During the next phase, at the first signs of reinnervation, patients, using mirror feedback, need to learn which tongue positions thrust against teeth or palate produce the desired facial expressions. At first, they need to use a strong tongue thrust to achieve static and dynamic facial symmetry. To help them memorize the correct position and strength of tongue thrust, they are told to repeat the movement several times a day. As reinnervation improves, the tongue thrust does not have to be so strong in order to achieve symmetry.
At this point the patients are taught to use mirror visual feedback to dose the strength of tongue thrust necessary to achieve symmetry of muscle contraction between the reinnervated and the healthy side and to prevent the onset of synkinesis. Once patients have mastered static symmetry, they need to improve dynamic symmetry.
To do this they must learn how to produce a voluntary smile; again they need to use a mirror, dosing the strength of their tongue thrust and repeating the movement several times a day. The same process is then used to learn other voluntary movements such as snarling and lip puckering.
If eye-mouth synkinesis occurs, patients are told to reduce the strength of their tongue thrust. Through repetition of these exercises the movements become automatic, i. The median HB score at different time points was compared using the Friedman test. For post-hoc comparisons, the exact McNemar test was used, as well as a test for linear trend of the log-relative risk to exploit the ordinal nature of the score.
Finally, the Spearman test was used to identify variables associated with the HB grade at 36 months. Results Thirty patients were included in the study. Reinnervation occurred in 29 patients, on average at 5. Only one patient, whose palsy was caused by a brain hemorrhage, did not show signs of reinnervation after the surgery. The first rehabilitation assessment took place on average 5. Eighteen patients had hypoacusis, due to the removal of a neuroma of the eighth cranial nerve in 16 patients, and to an expansive lesion in two.
To prevent eye complications related to incomplete eyelid closure, eight patients had gold weight implants and six patients had undergone tarsorrhaphy.

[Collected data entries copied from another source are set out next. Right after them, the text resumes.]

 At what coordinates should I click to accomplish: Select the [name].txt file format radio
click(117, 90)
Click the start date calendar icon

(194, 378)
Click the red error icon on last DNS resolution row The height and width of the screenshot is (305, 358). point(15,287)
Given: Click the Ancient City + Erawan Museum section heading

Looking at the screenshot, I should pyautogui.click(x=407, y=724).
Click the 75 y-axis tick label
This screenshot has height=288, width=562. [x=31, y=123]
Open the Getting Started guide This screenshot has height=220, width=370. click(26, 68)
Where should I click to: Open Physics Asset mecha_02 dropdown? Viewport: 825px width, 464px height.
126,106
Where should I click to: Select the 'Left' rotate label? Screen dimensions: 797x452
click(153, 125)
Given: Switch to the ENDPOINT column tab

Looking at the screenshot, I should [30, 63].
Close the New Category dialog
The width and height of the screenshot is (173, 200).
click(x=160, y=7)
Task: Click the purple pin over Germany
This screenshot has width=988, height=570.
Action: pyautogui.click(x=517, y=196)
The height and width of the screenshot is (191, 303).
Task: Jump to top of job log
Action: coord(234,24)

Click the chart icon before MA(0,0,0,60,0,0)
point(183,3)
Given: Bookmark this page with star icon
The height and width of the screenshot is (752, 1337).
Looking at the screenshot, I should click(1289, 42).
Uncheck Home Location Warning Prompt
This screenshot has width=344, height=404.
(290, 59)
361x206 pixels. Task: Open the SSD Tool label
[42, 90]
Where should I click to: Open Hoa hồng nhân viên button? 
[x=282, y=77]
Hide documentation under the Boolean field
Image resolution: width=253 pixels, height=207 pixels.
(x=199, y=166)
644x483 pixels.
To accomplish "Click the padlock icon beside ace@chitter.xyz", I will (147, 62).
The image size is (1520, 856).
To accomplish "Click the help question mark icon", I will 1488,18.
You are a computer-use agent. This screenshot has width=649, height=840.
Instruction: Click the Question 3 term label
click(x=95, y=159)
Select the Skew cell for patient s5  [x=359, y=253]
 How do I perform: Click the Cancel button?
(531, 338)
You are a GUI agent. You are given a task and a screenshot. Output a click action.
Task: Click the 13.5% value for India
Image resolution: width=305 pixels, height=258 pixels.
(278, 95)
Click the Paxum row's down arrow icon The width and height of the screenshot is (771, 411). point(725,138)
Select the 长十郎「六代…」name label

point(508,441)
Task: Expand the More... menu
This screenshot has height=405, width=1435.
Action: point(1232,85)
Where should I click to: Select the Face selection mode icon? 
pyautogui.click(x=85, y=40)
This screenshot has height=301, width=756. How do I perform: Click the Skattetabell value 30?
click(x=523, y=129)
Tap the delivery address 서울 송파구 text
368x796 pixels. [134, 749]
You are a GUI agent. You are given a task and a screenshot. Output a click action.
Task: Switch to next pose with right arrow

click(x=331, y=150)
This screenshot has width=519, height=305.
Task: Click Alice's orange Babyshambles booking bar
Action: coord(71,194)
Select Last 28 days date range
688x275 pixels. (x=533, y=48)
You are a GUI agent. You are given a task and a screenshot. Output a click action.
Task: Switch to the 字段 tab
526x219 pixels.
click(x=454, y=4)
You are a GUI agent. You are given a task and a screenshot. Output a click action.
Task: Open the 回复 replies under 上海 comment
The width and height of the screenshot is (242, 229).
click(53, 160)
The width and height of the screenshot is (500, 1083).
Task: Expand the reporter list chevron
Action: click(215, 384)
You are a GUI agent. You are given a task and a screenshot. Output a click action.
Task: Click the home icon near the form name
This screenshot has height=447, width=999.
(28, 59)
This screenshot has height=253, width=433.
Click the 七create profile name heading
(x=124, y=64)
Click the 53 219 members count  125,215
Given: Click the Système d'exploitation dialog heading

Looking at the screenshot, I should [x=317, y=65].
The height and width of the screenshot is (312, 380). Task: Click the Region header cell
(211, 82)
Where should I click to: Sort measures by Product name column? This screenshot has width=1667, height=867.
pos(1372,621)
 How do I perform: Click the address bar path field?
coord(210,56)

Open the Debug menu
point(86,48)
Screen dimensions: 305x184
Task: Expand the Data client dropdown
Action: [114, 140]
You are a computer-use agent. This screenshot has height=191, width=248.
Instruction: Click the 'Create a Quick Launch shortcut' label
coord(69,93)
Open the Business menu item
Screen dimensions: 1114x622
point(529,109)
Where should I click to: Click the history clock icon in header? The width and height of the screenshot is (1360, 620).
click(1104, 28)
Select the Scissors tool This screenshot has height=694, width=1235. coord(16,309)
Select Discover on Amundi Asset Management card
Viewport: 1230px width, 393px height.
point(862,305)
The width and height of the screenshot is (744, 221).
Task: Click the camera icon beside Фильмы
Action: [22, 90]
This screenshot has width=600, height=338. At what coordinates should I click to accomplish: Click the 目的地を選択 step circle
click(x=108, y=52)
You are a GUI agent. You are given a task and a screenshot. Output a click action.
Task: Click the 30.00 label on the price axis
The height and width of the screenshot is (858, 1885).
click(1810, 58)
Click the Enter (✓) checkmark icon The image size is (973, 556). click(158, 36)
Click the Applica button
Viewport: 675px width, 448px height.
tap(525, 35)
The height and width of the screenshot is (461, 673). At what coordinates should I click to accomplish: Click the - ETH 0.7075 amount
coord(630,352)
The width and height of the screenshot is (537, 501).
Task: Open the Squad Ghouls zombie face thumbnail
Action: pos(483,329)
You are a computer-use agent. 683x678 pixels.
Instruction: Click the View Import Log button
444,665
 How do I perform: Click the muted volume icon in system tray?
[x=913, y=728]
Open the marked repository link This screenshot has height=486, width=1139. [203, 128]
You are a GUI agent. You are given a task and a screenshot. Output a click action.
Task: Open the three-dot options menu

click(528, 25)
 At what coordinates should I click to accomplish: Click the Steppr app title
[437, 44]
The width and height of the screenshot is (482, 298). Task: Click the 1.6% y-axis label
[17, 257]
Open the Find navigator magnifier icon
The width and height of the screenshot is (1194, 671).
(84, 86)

Four patients had dysphagia, 11 complained of lachrymation disorders, and nine had ataxia. During the rehabilitation period, 29 patients showed clinical improvement as revealed by the HB grading system.
FACIAL HYPOGLOSSAL ANASTOMOSIS PDF
Enhancing facial appearance with cosmetic camouflage. End-to-side intrapetrous hypoglossal—facial anastomosis for reanimation of the face Both the jump graft technique and the intratemporal hemihypoglossal—facial attachment described by other authors Table 2 entail the interruption of approximately one half of the hypoglossal nerve to attach the recipient facial nerve. Fourteen patients developed mild synkinesis involving contraction of the orbicularis oculi muscle on activation of the orbicularis oris, zigomaticus major and risorius muscles; two such cases were treated with botulinum toxin injections Dalla Toffola et al. Efficacy of feedback training in long-standing facial nerve paresis. Noticeable, however, is the fact that the orbicularis oculi muscle is also reinnervated. If eye-mouth synkinesis occurs, patients are told to reduce the strength of their tongue thrust. Ensuring accuracy of this maneuver is of paramount importance to avoid tension at the level of the suture.